[Stated exercise]: Copy each of the entries below word for word, without changing anything.

[Records supplied]:
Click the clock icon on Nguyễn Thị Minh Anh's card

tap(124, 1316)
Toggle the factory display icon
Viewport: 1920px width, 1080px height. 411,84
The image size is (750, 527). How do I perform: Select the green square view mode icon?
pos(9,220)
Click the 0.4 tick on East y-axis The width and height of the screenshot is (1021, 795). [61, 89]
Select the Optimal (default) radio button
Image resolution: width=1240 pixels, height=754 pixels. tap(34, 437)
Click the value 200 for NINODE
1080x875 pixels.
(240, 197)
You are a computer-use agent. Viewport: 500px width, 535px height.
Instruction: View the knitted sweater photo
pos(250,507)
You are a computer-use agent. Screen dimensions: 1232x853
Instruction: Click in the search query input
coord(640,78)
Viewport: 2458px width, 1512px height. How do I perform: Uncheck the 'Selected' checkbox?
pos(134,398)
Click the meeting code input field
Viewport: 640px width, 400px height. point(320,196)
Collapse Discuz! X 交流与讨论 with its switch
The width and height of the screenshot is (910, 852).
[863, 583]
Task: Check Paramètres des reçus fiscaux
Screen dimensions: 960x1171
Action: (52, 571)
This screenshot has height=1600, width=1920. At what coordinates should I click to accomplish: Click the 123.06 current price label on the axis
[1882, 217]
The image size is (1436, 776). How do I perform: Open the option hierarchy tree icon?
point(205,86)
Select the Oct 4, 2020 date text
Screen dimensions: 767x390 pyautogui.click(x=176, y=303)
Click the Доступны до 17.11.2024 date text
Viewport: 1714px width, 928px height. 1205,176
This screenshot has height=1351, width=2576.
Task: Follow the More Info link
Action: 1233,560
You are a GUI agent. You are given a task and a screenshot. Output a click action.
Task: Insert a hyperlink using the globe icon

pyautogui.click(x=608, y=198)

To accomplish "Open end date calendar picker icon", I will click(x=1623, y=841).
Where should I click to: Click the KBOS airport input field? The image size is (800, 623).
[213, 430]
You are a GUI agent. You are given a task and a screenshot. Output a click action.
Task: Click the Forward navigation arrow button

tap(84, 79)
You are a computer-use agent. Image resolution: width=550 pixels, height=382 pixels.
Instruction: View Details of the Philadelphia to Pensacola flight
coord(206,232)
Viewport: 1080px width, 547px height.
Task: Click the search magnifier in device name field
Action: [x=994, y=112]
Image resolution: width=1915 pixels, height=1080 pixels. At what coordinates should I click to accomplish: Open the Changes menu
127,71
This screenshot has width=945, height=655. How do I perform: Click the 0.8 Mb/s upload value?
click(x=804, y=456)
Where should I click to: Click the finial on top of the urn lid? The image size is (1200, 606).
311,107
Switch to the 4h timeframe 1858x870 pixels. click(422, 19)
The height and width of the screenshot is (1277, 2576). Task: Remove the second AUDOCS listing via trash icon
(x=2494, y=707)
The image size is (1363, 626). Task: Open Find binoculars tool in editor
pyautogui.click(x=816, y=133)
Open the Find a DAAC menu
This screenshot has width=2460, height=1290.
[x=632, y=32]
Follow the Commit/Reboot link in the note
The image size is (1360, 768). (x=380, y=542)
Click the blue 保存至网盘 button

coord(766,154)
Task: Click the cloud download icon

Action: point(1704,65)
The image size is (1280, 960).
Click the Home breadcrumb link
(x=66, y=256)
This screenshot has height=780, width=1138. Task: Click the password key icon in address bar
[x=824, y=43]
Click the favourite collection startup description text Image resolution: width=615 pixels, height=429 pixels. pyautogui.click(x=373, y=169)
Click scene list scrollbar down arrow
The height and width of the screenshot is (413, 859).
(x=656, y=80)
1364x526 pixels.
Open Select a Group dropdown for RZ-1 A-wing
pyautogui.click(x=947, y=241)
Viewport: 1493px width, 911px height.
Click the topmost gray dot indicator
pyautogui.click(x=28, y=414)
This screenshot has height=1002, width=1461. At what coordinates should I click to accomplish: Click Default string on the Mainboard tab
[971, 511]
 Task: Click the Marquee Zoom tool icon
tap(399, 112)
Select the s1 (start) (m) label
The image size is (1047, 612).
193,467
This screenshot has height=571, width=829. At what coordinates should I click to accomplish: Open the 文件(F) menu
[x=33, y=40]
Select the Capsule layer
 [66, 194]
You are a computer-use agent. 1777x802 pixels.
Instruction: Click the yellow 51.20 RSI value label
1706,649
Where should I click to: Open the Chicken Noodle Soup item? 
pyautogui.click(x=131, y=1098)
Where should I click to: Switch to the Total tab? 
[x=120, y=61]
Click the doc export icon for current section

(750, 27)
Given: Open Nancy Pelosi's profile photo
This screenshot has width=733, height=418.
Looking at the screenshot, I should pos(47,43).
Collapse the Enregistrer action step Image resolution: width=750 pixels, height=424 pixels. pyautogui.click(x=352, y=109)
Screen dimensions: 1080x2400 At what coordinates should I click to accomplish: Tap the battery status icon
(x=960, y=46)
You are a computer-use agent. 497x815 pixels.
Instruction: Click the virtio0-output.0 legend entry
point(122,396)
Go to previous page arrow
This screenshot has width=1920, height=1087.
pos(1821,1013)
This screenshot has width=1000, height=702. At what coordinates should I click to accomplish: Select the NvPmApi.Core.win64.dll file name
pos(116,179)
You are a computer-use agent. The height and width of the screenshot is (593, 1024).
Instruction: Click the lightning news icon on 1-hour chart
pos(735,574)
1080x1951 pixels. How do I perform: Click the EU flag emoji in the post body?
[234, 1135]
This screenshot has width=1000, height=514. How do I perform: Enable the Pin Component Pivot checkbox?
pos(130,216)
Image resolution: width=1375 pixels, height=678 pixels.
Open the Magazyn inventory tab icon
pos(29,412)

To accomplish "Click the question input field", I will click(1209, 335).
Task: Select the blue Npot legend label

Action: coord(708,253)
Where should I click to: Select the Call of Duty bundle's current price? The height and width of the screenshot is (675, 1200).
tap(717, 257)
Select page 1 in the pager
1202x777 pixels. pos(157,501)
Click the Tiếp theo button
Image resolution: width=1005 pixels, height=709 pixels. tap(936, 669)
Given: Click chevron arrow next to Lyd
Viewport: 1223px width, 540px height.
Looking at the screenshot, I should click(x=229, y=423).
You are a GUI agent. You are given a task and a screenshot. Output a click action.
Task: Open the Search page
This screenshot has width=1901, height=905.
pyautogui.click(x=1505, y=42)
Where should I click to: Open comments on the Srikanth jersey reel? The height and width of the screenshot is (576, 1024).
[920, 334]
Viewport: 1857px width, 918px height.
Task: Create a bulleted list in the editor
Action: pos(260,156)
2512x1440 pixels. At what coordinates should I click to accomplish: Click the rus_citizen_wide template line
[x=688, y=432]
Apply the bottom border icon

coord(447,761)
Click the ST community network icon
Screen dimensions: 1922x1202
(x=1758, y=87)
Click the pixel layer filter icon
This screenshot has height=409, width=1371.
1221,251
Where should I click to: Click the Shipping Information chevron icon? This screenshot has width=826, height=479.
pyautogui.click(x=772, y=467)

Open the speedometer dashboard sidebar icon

[Answer below]:
Click the clock icon on Nguyễn Thị Minh Anh's card

tap(124, 1316)
Toggle the factory display icon
Viewport: 1920px width, 1080px height. 411,84
The image size is (750, 527). How do I perform: Select the green square view mode icon?
pos(9,220)
Click the 0.4 tick on East y-axis The width and height of the screenshot is (1021, 795). [61, 89]
Select the Optimal (default) radio button
Image resolution: width=1240 pixels, height=754 pixels. tap(34, 437)
Click the value 200 for NINODE
1080x875 pixels.
(240, 197)
You are a computer-use agent. Viewport: 500px width, 535px height.
Instruction: View the knitted sweater photo
pos(250,507)
You are a computer-use agent. Screen dimensions: 1232x853
Instruction: Click in the search query input
coord(640,78)
Viewport: 2458px width, 1512px height. How do I perform: Uncheck the 'Selected' checkbox?
pos(134,398)
Click the meeting code input field
Viewport: 640px width, 400px height. point(320,196)
Collapse Discuz! X 交流与讨论 with its switch
The width and height of the screenshot is (910, 852).
[863, 583]
Task: Check Paramètres des reçus fiscaux
Screen dimensions: 960x1171
Action: (52, 571)
This screenshot has height=1600, width=1920. At what coordinates should I click to accomplish: Click the 123.06 current price label on the axis
[1882, 217]
The image size is (1436, 776). How do I perform: Open the option hierarchy tree icon?
point(205,86)
Select the Oct 4, 2020 date text
Screen dimensions: 767x390 pyautogui.click(x=176, y=303)
Click the Доступны до 17.11.2024 date text
Viewport: 1714px width, 928px height. 1205,176
This screenshot has height=1351, width=2576.
Task: Follow the More Info link
Action: 1233,560
You are a GUI agent. You are given a task and a screenshot. Output a click action.
Task: Insert a hyperlink using the globe icon

pyautogui.click(x=608, y=198)

To accomplish "Open end date calendar picker icon", I will click(x=1623, y=841).
Where should I click to: Click the KBOS airport input field? The image size is (800, 623).
[213, 430]
You are a GUI agent. You are given a task and a screenshot. Output a click action.
Task: Click the Forward navigation arrow button

tap(84, 79)
You are a computer-use agent. Image resolution: width=550 pixels, height=382 pixels.
Instruction: View Details of the Philadelphia to Pensacola flight
coord(206,232)
Viewport: 1080px width, 547px height.
Task: Click the search magnifier in device name field
Action: [x=994, y=112]
Image resolution: width=1915 pixels, height=1080 pixels. At what coordinates should I click to accomplish: Open the Changes menu
127,71
This screenshot has width=945, height=655. How do I perform: Click the 0.8 Mb/s upload value?
click(x=804, y=456)
Where should I click to: Click the finial on top of the urn lid? The image size is (1200, 606).
311,107
Switch to the 4h timeframe 1858x870 pixels. click(422, 19)
The height and width of the screenshot is (1277, 2576). Task: Remove the second AUDOCS listing via trash icon
(x=2494, y=707)
The image size is (1363, 626). Task: Open Find binoculars tool in editor
pyautogui.click(x=816, y=133)
Open the Find a DAAC menu
This screenshot has width=2460, height=1290.
[x=632, y=32]
Follow the Commit/Reboot link in the note
The image size is (1360, 768). (x=380, y=542)
Click the blue 保存至网盘 button

coord(766,154)
Task: Click the cloud download icon

Action: point(1704,65)
The image size is (1280, 960).
Click the Home breadcrumb link
(x=66, y=256)
This screenshot has height=780, width=1138. Task: Click the password key icon in address bar
[x=824, y=43]
Click the favourite collection startup description text Image resolution: width=615 pixels, height=429 pixels. pyautogui.click(x=373, y=169)
Click scene list scrollbar down arrow
The height and width of the screenshot is (413, 859).
(x=656, y=80)
1364x526 pixels.
Open Select a Group dropdown for RZ-1 A-wing
pyautogui.click(x=947, y=241)
Viewport: 1493px width, 911px height.
Click the topmost gray dot indicator
pyautogui.click(x=28, y=414)
This screenshot has height=1002, width=1461. At what coordinates should I click to accomplish: Click Default string on the Mainboard tab
[971, 511]
 Task: Click the Marquee Zoom tool icon
tap(399, 112)
Select the s1 (start) (m) label
The image size is (1047, 612).
193,467
This screenshot has height=571, width=829. At what coordinates should I click to accomplish: Open the 文件(F) menu
[x=33, y=40]
Select the Capsule layer
 [66, 194]
You are a computer-use agent. 1777x802 pixels.
Instruction: Click the yellow 51.20 RSI value label
1706,649
Where should I click to: Open the Chicken Noodle Soup item? 
pyautogui.click(x=131, y=1098)
Where should I click to: Switch to the Total tab? 
[x=120, y=61]
Click the doc export icon for current section

(750, 27)
Given: Open Nancy Pelosi's profile photo
This screenshot has width=733, height=418.
Looking at the screenshot, I should pos(47,43).
Collapse the Enregistrer action step Image resolution: width=750 pixels, height=424 pixels. pyautogui.click(x=352, y=109)
Screen dimensions: 1080x2400 At what coordinates should I click to accomplish: Tap the battery status icon
(x=960, y=46)
You are a computer-use agent. 497x815 pixels.
Instruction: Click the virtio0-output.0 legend entry
point(122,396)
Go to previous page arrow
This screenshot has width=1920, height=1087.
pos(1821,1013)
This screenshot has width=1000, height=702. At what coordinates should I click to accomplish: Select the NvPmApi.Core.win64.dll file name
pos(116,179)
You are a computer-use agent. The height and width of the screenshot is (593, 1024).
Instruction: Click the lightning news icon on 1-hour chart
pos(735,574)
1080x1951 pixels. How do I perform: Click the EU flag emoji in the post body?
[234, 1135]
This screenshot has width=1000, height=514. How do I perform: Enable the Pin Component Pivot checkbox?
pos(130,216)
Image resolution: width=1375 pixels, height=678 pixels.
Open the Magazyn inventory tab icon
pos(29,412)

To accomplish "Click the question input field", I will click(1209, 335).
Task: Select the blue Npot legend label

Action: coord(708,253)
Where should I click to: Select the Call of Duty bundle's current price? The height and width of the screenshot is (675, 1200).
tap(717, 257)
Select page 1 in the pager
1202x777 pixels. pos(157,501)
Click the Tiếp theo button
Image resolution: width=1005 pixels, height=709 pixels. tap(936, 669)
Given: Click chevron arrow next to Lyd
Viewport: 1223px width, 540px height.
Looking at the screenshot, I should click(x=229, y=423).
You are a GUI agent. You are given a task and a screenshot. Output a click action.
Task: Open the Search page
This screenshot has width=1901, height=905.
pyautogui.click(x=1505, y=42)
Where should I click to: Open comments on the Srikanth jersey reel? The height and width of the screenshot is (576, 1024).
[920, 334]
Viewport: 1857px width, 918px height.
Task: Create a bulleted list in the editor
Action: pos(260,156)
2512x1440 pixels. At what coordinates should I click to accomplish: Click the rus_citizen_wide template line
[x=688, y=432]
Apply the bottom border icon

coord(447,761)
Click the ST community network icon
Screen dimensions: 1922x1202
(x=1758, y=87)
Click the pixel layer filter icon
This screenshot has height=409, width=1371.
1221,251
Where should I click to: Click the Shipping Information chevron icon? This screenshot has width=826, height=479.
pyautogui.click(x=772, y=467)

Open the speedometer dashboard sidebar icon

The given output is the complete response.